In Britain there is a state pension. This means that upon retirement pensioners may receive a weekly income, which they are supposedly able to use to support themselves with. This paid for out of National Insurance contributions and taxes. Today the full state pension is £95.25 for a single person and £152.30 per week for a couple, and is payable to women from the age of 60 and men from the age of 65. To receive the full state pension workers have to have worked and paid National Insurance contributions for a number of qualifying years – currently 44 years for men and 39 years for women. This means that not everybody will receive a full state pension and some may not be paid anything at all. Women are one group particularly badly affected by this due to time taken off work raising children. The ONS reports that a larger proportion of women receive less than the full basic state pension than men.

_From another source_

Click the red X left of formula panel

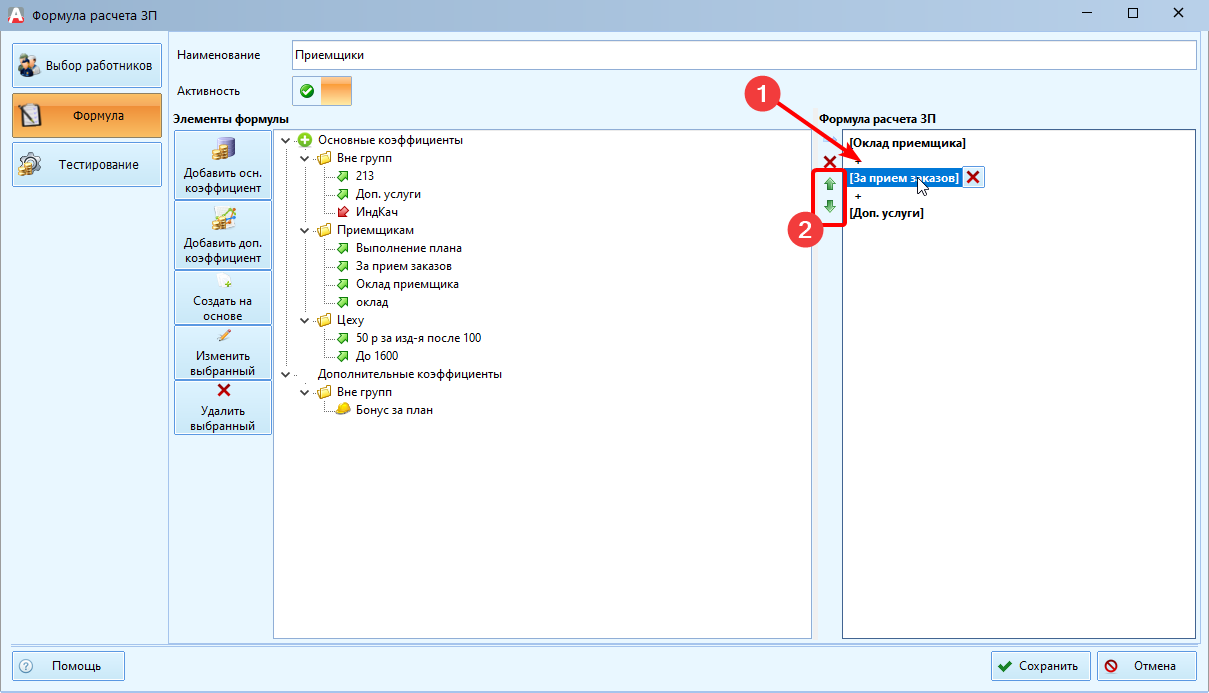829,161
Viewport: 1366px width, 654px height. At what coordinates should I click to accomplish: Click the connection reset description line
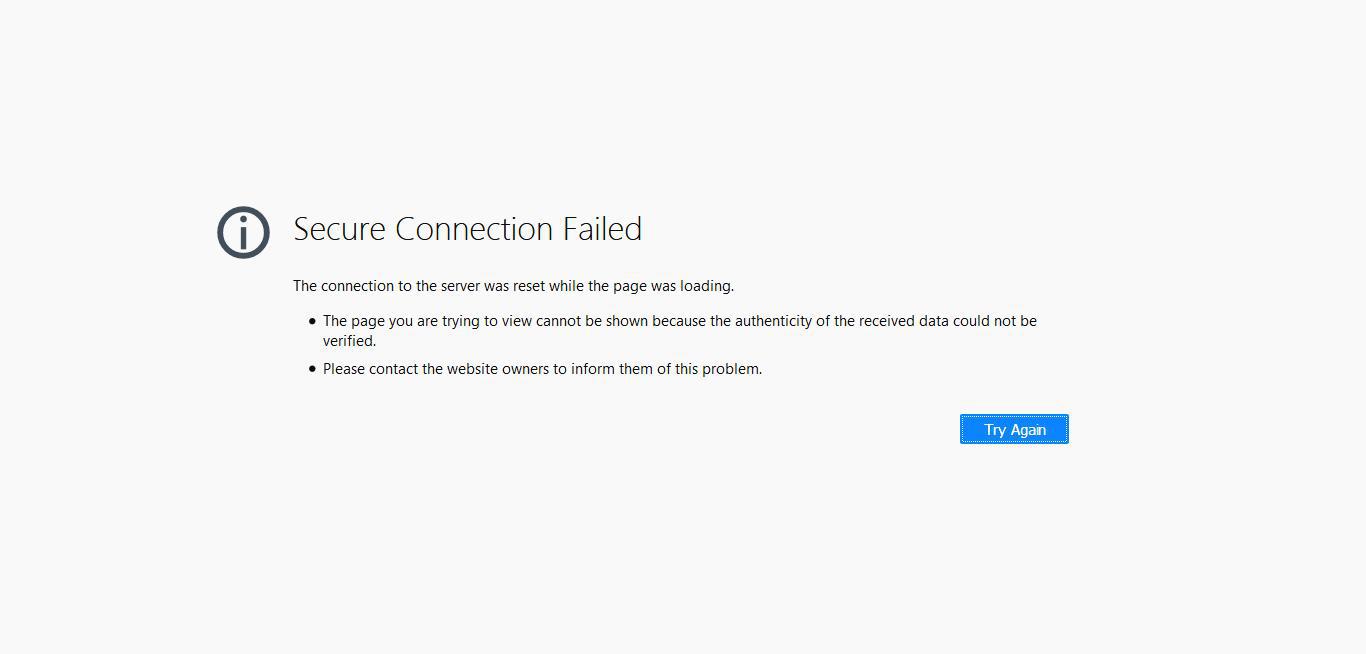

The right to a state pension in Britain is something that was won by the labour movement. This began in 1898 with a meeting held in London that subsequently led to the establishment of a National Pensions Committee. A national movement grew up involving trade unions, cooperatives and friendly societies and in 1908 the Old Age Pensions Act was introduced. The first state pension were “means tested” however, which meant that only the very poorest were entitled to receive it after their eligibility had been assessed based on income. As a result only half a million pensioners received a pension in the first year after it was introduced. It wasn’t until the introduction of the Welfare State by the Labour after the World War, which was introduced because of the government’s fear of strikes and social unrest, that a universal state pension for all became available.

Today British pensioners receive one of the lowest state pensions in Europe. The Basic State Pension is inadequate to support people through their old age and many pensioners are therefore reliant on company and private pensions. Around 80 percent of pensioners rely on some form of savings and investment income while 1.3 million are solely dependent on the state pension and state benefits. Private pensions have led to growing inequality as they are less affordable to those with lower incomes. More than half of workers on below average incomes are not part of a company or private pension scheme.

The government is also planning to attack the rights of workers by raising the retirement age to 68 for both men and women. Justification for this is usually presented in terms of a “pensions’ crisis”. They claim that due to increasing life expectancy, people will have to work for longer and should rely more on their own savings and investments. In other words the government wants people to be less dependent on the state and more dependent on individual efforts. Such steps will particularly badly affect workers with lower incomes who do not have the savings to live off and support themselves with through their retirement. Furthermore the argument that an increasing life expectancy should mean that people have to work longer does not add up. Although people are living longer, more people have been entering the workforce and productivity has increased over the past decades. This should mean that there is more money to pay for pensions but instead the government is worried about cutting expenditure.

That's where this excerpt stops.